The sophists of Socrates' days bore little familiarity with the Comanche warriors, but both groups believed in a limited truth in time, scope, and purpose. The Comanche warrior treated tribe members with one ethic and others with no ethic. Sophists twisted the truth to gain power. Socrates drank poison because he would not bend the truth to fit his circumstance. Jesus, who was Truth, would not come down from the Cross because He was making a way of salvation for every tongue, tribe, and nation. He was making the only path to peace with God that any human can have.
This brings me to the final caveat (and it is an important one). There are books in each culture that might be critically important for people in that particular culture to read.

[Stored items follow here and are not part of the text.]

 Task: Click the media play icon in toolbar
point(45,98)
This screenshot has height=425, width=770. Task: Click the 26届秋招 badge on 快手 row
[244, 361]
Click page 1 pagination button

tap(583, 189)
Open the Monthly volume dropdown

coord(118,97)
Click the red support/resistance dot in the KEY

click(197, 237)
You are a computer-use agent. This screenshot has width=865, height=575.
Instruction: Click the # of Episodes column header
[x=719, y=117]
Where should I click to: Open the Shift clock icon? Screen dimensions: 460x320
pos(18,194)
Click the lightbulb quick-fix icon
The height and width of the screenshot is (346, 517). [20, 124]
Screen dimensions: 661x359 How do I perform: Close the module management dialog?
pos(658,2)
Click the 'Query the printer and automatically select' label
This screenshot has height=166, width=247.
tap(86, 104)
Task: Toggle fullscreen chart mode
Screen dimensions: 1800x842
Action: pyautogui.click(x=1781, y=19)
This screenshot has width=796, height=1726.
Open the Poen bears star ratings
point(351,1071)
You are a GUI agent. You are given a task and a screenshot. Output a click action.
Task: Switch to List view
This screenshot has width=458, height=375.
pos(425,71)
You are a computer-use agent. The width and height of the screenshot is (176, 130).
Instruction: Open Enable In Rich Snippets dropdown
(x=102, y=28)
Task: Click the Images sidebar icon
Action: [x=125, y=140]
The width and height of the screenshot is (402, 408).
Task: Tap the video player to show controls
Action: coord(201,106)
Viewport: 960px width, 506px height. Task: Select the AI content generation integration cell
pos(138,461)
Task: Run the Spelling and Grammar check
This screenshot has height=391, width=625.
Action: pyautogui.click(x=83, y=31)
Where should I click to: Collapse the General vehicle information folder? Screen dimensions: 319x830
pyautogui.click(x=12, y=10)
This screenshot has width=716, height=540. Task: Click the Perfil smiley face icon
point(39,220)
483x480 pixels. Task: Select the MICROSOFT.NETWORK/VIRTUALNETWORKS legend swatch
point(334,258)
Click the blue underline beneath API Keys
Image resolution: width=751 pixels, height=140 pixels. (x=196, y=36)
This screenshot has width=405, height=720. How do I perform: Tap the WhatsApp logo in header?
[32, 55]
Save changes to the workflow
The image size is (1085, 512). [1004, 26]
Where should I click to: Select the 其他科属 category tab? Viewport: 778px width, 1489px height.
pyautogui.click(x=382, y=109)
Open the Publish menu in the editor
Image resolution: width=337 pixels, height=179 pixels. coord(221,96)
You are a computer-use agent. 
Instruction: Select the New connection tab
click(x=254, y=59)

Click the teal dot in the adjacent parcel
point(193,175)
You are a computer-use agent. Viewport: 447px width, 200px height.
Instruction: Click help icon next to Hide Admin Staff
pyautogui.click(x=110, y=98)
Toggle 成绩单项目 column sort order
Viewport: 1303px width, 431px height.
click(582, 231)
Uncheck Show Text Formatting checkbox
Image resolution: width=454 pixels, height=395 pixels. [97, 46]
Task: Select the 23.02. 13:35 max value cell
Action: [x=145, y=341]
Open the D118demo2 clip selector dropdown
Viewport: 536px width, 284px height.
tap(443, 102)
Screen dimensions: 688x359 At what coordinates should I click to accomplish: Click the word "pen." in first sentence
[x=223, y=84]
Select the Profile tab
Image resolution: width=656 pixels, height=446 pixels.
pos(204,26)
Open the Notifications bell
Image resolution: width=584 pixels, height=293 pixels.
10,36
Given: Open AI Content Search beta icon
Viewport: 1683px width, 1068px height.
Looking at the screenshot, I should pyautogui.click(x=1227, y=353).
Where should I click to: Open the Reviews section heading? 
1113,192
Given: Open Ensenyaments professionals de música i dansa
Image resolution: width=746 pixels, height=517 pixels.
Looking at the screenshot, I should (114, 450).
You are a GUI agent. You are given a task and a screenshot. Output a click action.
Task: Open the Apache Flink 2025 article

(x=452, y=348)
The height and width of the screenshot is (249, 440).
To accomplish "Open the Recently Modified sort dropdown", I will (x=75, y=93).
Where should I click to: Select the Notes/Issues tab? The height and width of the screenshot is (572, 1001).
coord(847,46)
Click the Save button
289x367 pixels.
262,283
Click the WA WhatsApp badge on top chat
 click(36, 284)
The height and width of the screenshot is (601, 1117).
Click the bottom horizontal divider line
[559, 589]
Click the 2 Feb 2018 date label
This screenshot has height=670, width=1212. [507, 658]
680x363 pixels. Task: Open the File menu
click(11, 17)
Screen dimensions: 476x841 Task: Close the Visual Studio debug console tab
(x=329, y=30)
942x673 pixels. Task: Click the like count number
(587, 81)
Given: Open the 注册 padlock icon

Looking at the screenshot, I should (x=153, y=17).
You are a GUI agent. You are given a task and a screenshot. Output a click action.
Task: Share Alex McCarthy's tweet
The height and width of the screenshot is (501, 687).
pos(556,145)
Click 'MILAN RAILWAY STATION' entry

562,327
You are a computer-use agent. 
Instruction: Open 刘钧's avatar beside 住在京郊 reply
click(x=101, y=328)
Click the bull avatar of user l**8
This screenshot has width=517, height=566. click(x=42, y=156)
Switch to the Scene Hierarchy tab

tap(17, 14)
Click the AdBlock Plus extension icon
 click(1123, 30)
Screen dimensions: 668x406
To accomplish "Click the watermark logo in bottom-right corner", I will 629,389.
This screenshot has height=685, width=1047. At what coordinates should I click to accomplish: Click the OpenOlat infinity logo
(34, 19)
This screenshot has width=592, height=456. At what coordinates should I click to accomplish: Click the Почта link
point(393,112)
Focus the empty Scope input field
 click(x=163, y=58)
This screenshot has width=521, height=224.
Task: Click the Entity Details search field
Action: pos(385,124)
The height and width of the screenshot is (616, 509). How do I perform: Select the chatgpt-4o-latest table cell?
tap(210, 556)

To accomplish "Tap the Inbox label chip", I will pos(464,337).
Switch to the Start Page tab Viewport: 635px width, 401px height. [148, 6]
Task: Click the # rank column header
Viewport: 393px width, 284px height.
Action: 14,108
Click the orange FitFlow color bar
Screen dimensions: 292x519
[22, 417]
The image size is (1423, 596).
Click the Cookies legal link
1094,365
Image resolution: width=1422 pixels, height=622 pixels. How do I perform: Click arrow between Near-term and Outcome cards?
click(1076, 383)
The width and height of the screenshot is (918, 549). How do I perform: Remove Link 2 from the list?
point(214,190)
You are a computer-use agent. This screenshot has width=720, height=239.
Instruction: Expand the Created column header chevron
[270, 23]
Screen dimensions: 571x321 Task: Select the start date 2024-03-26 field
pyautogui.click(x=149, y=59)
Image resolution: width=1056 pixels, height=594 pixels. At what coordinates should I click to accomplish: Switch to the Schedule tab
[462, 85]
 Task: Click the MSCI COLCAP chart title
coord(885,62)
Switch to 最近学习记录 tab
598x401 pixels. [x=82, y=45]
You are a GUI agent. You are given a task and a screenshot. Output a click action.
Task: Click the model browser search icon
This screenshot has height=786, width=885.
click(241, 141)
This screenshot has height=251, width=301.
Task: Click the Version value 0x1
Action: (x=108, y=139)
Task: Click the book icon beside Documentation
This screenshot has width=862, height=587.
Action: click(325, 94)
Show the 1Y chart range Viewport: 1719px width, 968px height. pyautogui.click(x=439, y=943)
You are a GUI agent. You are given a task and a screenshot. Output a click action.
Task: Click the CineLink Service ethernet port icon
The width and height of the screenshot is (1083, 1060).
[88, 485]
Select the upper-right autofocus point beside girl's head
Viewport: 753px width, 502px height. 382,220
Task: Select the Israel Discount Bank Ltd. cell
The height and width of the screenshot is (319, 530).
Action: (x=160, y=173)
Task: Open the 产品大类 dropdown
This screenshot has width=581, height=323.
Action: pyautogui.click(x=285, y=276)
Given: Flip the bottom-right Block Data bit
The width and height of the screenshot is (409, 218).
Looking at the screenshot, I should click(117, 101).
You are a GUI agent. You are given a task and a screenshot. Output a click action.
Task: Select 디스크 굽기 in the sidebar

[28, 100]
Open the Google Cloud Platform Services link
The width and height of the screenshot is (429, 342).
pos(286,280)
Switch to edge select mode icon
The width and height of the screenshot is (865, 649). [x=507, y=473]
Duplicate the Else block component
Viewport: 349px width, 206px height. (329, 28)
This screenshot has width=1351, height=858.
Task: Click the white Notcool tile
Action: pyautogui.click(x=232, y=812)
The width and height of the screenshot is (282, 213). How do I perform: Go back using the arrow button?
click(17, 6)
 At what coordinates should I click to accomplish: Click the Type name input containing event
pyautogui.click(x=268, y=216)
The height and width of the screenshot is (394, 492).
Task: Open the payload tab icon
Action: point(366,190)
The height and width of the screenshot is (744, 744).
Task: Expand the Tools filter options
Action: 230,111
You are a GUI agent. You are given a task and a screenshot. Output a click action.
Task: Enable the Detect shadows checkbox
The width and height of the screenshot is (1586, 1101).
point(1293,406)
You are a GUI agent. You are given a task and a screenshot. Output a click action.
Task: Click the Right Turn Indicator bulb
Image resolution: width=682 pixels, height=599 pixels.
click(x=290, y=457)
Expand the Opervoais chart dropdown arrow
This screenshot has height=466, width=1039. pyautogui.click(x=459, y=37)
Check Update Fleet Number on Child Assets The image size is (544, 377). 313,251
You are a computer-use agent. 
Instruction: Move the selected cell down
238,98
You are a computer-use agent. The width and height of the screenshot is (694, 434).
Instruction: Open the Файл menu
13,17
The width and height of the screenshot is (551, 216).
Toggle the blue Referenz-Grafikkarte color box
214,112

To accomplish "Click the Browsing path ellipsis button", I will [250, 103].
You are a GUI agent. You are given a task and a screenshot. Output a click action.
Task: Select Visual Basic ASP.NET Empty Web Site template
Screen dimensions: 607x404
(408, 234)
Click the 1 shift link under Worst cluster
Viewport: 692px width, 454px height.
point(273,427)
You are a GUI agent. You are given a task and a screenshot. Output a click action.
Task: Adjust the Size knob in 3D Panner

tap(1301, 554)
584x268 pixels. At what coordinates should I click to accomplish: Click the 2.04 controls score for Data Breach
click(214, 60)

The Association of Classical Christian Schools (ACCS) President David Goodwin calls these books “folk” literature. They should be read in one culture but aren’t as crucial as universal-truth-seeking books. One example of this “folk” literature would be Twain’s, The Adventures of Huckleberry Finn. Without reading this classic, it is hard to understand what it means to be an American. It shows the character of our culture through the eyes of the “noble, innocent savage” Huck Finn. Through Huck’s eyes and ears, we see the horror of racial slavery. When Huck takes the side of his friend, the runaway slave Jim, and says he would instead go to Hell than turn Jim in, we see what it means to recognize true friendship and humanity in another person (a universal truth). The value of Huck Finn is more significant in the American context than if it was read in Singapore or on some colony on Mars. It undercuts the racial slavery system in America. Its value for Americans is much greater than for Greeks or Australians. It is classic American folk literature.
But you might ask: why do so many smart people in the West seem to hate the Western Civilization? That is a great question. Sadly, some modern Westerners practice a weird sort of reverse Chronological Snobbery. (Remember, Chronology Snobbery is that logical fallacy, named by C. S. Lewis, that asserts that anything newer is better. These people usually trace all wrong and oppression back to the West judging people in the past by standards that are anachronistic. They are willing to support and uphold pre-Western cultures or non-Western cultures simply because of this anti-Western prejudice. They see some things that are true. The West often fails to live up to its calling. Truthfully, every City of Man, every culture, does fall short. They often fail to see those same failings in Comanche culture or Norse culture, and they also fail to see the great good that the Christian West has done for itself and for all cultures.
So, Omnibus’s focus on the West is based on the audience to which it is written—which is mainly Western, the importance of the West in crucial ideas, the dominance of the West in modern times, and because the West tries to find universal truth instead of tribal truth. That said, Omnibus does include some books that are not Western, and it includes some books that are folk literature fitted to America.